■ **YOUR INSTRUCTIONS**
Copy nothing from the entries below except the lines from the one containing "Open the languages menu" through the one containing "The width and height of the screenshot is (1190, 2576).", and copy those exactly.

*** INFORMATION SHOWN ***

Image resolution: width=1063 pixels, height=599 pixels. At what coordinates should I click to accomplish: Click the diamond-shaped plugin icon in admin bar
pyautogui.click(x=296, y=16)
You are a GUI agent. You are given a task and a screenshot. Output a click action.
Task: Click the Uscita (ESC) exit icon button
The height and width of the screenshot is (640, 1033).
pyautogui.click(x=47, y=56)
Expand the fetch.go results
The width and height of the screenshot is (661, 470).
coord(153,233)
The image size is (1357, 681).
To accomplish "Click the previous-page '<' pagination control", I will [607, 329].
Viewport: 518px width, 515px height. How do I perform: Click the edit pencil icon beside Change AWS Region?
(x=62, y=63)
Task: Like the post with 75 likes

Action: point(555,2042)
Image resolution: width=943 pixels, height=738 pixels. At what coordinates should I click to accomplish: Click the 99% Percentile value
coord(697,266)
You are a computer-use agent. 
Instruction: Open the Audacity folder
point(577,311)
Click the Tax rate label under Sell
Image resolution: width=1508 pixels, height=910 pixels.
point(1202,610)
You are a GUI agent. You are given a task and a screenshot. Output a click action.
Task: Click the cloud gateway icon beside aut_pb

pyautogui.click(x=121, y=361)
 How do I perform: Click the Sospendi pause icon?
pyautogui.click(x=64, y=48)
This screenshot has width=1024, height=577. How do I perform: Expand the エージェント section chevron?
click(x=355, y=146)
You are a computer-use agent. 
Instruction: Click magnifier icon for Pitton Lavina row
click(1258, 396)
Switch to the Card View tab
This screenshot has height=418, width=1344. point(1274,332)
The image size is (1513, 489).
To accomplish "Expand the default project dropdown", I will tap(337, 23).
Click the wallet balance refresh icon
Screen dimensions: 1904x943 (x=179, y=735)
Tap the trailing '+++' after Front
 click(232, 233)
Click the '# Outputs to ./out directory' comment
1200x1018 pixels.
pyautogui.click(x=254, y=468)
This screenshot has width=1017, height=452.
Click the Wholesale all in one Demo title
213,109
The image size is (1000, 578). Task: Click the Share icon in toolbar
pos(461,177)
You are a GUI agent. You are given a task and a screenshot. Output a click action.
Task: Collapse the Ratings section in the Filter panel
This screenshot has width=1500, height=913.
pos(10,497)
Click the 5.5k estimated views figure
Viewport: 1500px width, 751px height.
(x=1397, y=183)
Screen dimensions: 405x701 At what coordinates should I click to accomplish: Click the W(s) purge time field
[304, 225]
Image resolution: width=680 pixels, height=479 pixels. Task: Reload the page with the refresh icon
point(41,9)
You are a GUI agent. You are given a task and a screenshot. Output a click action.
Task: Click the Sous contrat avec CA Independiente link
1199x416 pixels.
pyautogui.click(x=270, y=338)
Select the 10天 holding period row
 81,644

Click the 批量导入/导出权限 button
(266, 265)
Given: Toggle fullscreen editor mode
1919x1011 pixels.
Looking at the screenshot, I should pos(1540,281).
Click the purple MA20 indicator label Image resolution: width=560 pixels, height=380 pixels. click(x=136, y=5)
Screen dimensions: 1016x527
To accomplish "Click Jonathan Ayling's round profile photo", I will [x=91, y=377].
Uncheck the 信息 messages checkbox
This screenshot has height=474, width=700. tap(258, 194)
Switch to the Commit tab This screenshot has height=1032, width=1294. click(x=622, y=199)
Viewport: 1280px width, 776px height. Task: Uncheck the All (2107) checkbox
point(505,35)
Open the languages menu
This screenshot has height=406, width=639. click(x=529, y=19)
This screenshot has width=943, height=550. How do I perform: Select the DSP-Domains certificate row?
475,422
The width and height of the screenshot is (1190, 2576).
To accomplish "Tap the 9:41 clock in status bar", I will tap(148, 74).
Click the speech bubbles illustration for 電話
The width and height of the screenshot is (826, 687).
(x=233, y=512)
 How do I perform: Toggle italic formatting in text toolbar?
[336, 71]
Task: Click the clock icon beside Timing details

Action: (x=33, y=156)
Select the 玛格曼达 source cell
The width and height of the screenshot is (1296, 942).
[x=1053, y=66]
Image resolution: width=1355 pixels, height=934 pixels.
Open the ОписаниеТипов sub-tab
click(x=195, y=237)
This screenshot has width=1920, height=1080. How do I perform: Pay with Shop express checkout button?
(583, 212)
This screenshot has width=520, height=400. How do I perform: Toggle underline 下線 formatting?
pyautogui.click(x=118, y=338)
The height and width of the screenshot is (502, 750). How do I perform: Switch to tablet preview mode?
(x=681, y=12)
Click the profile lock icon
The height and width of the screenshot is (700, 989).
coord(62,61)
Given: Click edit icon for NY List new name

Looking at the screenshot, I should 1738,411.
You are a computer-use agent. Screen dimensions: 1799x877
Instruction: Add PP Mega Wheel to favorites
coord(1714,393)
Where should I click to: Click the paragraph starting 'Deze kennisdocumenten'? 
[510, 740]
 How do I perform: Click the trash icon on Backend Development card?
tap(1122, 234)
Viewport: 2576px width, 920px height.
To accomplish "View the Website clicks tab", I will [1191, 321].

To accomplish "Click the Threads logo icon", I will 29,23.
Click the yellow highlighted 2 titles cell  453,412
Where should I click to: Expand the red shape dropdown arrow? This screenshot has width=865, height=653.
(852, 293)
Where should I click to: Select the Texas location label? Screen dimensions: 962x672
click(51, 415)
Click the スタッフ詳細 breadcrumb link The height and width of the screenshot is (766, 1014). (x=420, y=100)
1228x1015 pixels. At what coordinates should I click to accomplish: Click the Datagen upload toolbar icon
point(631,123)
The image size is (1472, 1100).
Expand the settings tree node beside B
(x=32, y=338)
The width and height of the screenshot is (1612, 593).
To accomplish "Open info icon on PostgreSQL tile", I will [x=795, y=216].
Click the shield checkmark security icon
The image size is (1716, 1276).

*** End of INFORMATION SHOWN ***

■ **RESPONSE**
Open the languages menu
This screenshot has height=406, width=639. click(x=529, y=19)
This screenshot has width=943, height=550. How do I perform: Select the DSP-Domains certificate row?
475,422
The width and height of the screenshot is (1190, 2576).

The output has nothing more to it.